# [YOUR OBJECTIVE]
Using the data that follows, state the number of lines holding the word "agent", and give no other output.

# [SOURCE DATA]
+--

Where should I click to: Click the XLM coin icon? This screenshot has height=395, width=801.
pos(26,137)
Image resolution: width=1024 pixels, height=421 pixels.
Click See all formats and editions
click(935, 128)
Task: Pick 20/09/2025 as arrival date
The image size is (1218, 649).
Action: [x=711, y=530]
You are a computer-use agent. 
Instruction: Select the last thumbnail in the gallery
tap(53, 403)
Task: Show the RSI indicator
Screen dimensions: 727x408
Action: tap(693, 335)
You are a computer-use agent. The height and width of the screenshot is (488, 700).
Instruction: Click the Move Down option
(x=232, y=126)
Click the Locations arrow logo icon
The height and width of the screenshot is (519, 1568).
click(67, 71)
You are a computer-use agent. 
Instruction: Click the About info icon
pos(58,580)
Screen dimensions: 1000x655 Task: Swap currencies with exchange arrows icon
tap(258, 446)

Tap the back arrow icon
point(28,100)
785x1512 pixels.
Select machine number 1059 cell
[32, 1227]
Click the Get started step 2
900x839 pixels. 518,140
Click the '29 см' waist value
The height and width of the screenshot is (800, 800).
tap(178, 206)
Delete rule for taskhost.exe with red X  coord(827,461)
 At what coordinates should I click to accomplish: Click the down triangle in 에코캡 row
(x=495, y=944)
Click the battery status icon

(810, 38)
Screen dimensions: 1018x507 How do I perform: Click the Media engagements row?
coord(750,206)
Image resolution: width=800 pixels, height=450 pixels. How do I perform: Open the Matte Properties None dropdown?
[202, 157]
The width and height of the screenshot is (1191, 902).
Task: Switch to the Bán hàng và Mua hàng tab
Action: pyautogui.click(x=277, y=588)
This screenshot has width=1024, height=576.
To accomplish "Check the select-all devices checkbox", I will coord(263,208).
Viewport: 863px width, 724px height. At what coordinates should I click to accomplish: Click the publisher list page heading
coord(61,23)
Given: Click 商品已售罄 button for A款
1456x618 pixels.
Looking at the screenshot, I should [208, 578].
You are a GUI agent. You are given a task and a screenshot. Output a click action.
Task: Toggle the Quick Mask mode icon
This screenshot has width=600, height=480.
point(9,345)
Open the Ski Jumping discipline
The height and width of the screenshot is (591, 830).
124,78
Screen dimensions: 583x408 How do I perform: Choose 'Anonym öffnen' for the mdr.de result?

+--

# [THE ANSWER]
4